Problem details: Return exactly, please, the lines from the one containing "Task: Open Adobe After Effects (Ae)" to the last line of the entries below, and nothing else, leaving pictures out.

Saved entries
=== Begin Enclosure ===

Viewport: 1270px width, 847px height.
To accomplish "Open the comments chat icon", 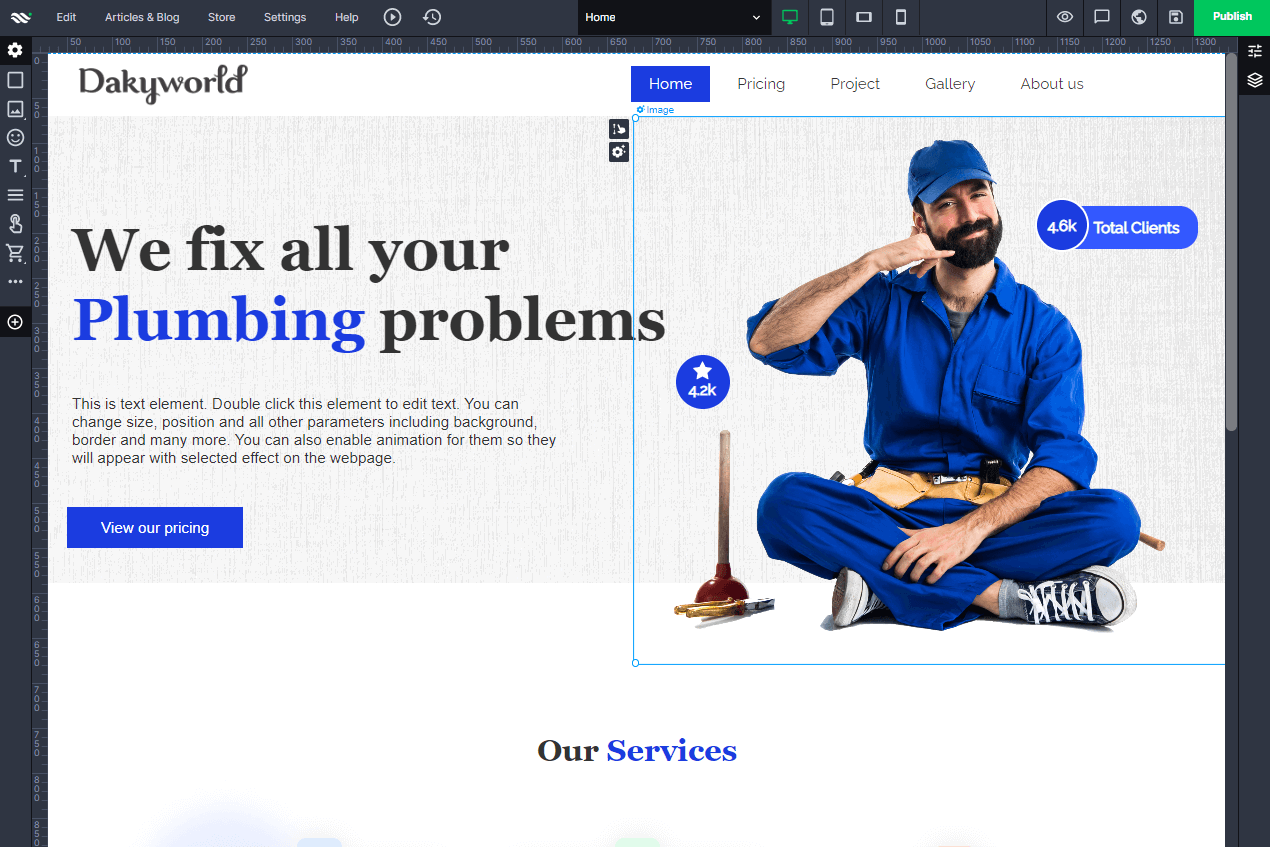I will [x=1102, y=17].
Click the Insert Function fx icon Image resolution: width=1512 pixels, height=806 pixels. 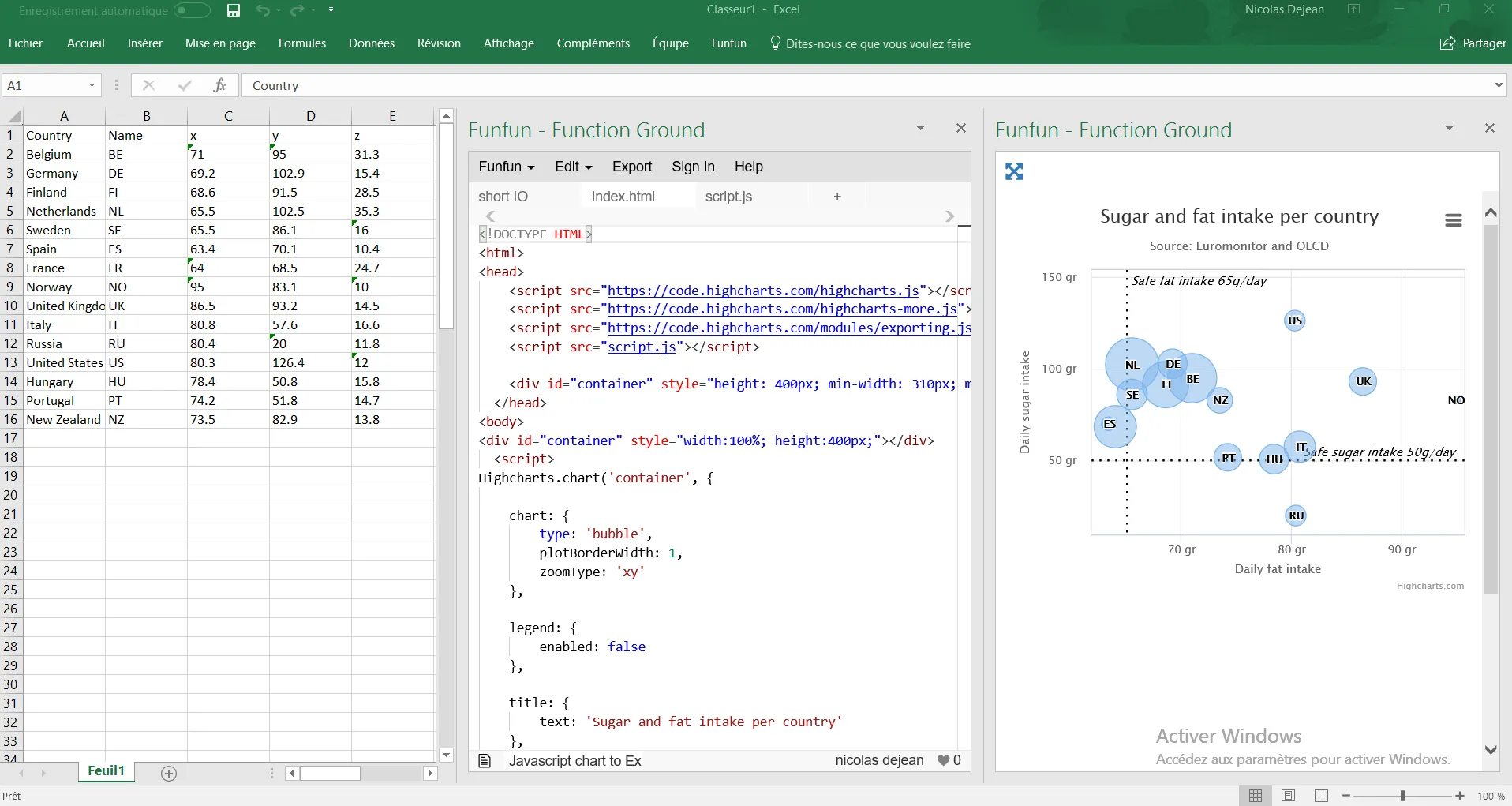click(219, 85)
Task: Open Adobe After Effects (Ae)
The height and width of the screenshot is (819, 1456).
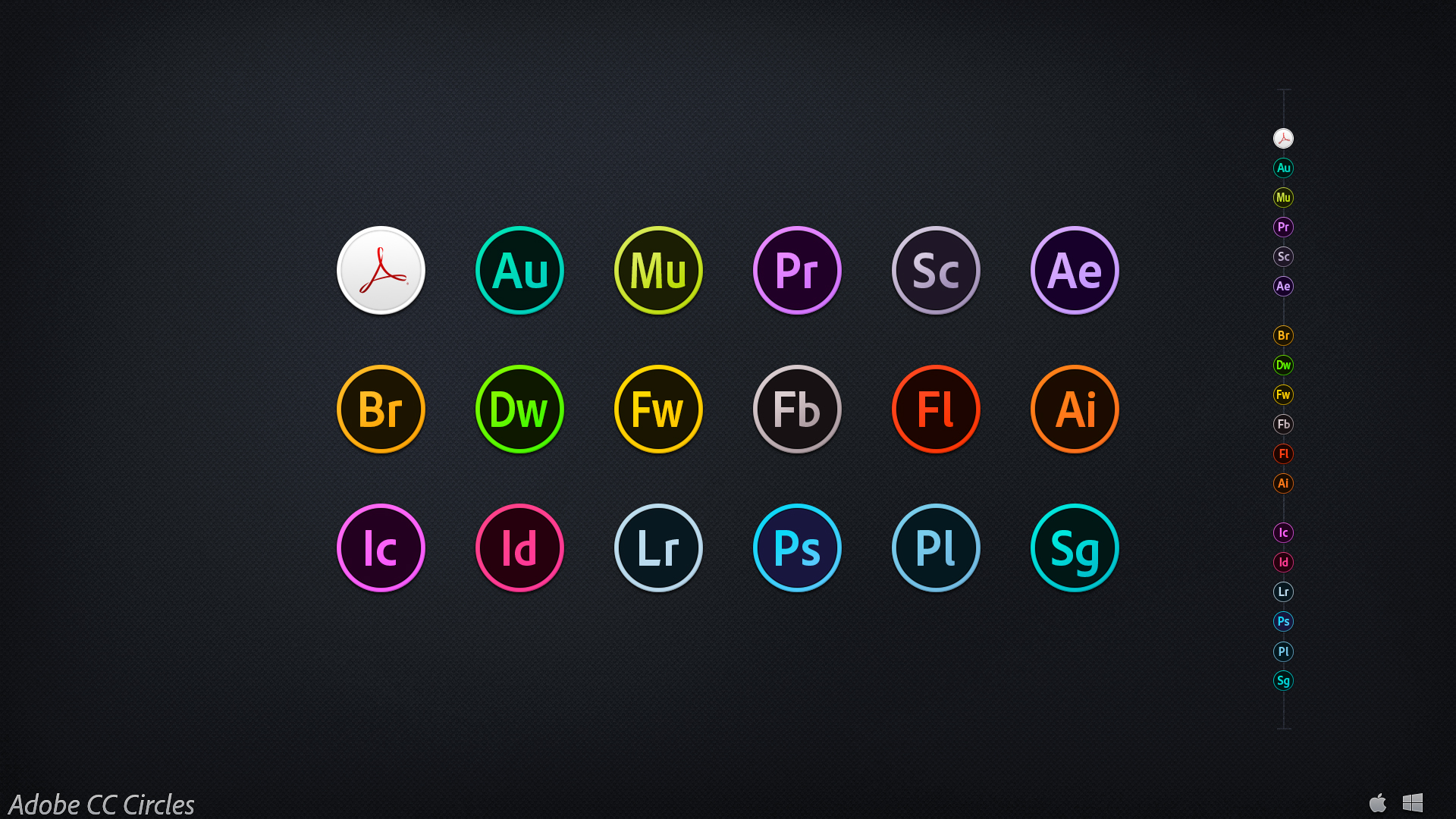Action: point(1074,270)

=== End Enclosure ===

Worked solution:
Task: Open Adobe After Effects (Ae)
The height and width of the screenshot is (819, 1456).
Action: point(1074,270)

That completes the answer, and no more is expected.